In Vista, Microsoft has joined two security related

technologies together: Firewall and IPSec. This makes a lot

of sense to protect computes using IPSec within the

firewall. Protection can be gained for server-to-server

communications over the internet, controlling which

resources a computer can access on the network based on the

computer health, and resource access based on some

regulatory requirement. As these security settings are

important to every computer, it only makes logical sense

that there are settings for them in Group Policy.

Printer Assignment Based on Location

Printer management is a nightmare for almost every company

and network admin. With most companies using a brigade of

laptop computers, printer management has become even more

complex as the users move from building to building or

campus to campus. Vista solves this issue by allowing

printers to be configured based on the current Active

Directory site the computer belongs to. Since Active

Directory sites typically map out the geographical or

physical network topology, it creates a perfect solution

for delivering printers as laptop users. Before Vista,

companies had to look at products from DesktopStandard and

Full Armor to control printers for Windows 2000 and XP.

Redesign of ADM Templates

If you administer Group Policy for your company, you have

most likely come face-to-face with an ADM template. These

ADM templates were first introduced with Windows NT4 using

markup language to define and implement changes to the

Registry. As Group Policy was introduced, the concept of

the ADM template did not change, although some new

capabilities did come along.
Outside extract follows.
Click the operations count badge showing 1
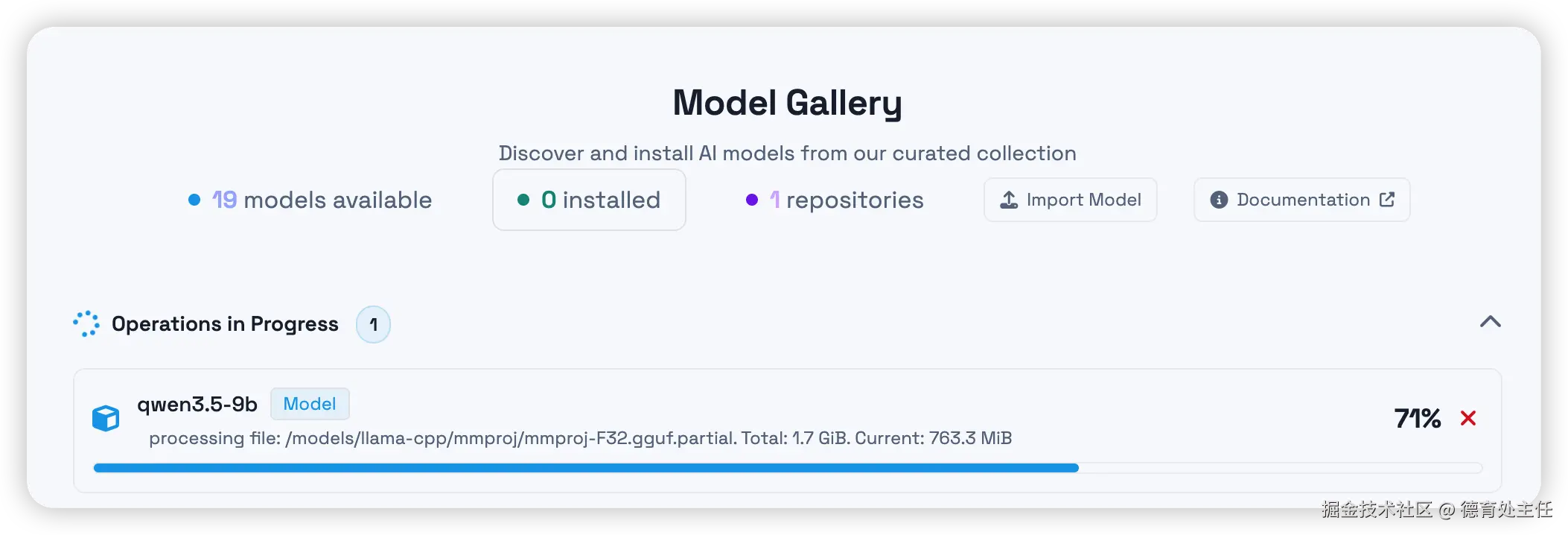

ADM templates provide a needed

method to alter Registry values, but have their problems,

including:

• ADM bloat caused by the duplication of ADM

templates in every GPO

• ADM template version mismatches, many times caused

by the introduction of a service pack into the environment

on one or more computers

• Confusing "policies" or "preferences" settings,

depending on which portion of the Registry is being

modified

• Inability to control multi-string or binary

Registry values

Microsoft knows that ADM templates are really a stop gap

for your Registry "hacking" needs, but they had done a good

job until Vista. With Vista, the majority of these issues

are solved by the conversion of ADM templates into a new

XML-based format, as well as the introduction of a

repository for the templates. The new XML-based formatted

files will be called ADMX files, allowing for different

languages to be addressed in a single file. The ADMX files

will also take the large, bulky ADM templates and chop them

up into smaller, more manageable ADMX files.

One of my favorite features of Vista is the introduction of

the ADMX central store. This will provide a centralized

method for updating, storing, and managing ADMX files. ADMX

files will no longer need to be stored in each GPO.

Instead, each GPO will look to the central store for the

ADMX files. This will save space on domain controllers and

will allow for easier management of these files.

Network Location Awareness

Group Policy and the application of the settings in Group

Policy Objects rely heavily on the availability of the

network, as well as the connection speed of the network.

Vista takes a new approach to network awareness, allowing

faster boot times and more reliable application of policy.

The following areas of network awareness are tackled in

Windows Vista:

• When a computer is booting, the time that is spent

trying to apply policy even though the network is not yet

available can be daunting. Vista will provide indicators to

Group Policy application as to whether the NIC is enabled

or disabled, as well as indications as to when the network

is available.

• Vista will introduce the ability for a client to

detect when a domain controller is available or when one

becomes available again after a period of being offline.

This is ideal for remote access connections, such as dial-

up and VPNs.

• There will no longer be a reliance on ICMP (PING)

for determining the connection speed to the computer. This

was needed for slow network connections, but if ICMP was

disabled for security reasons, the computer would reject

the PING request, causing Group Policy application to fail.

Now network location awareness handles the bandwidth

determination, allowing policy refresh to succeed.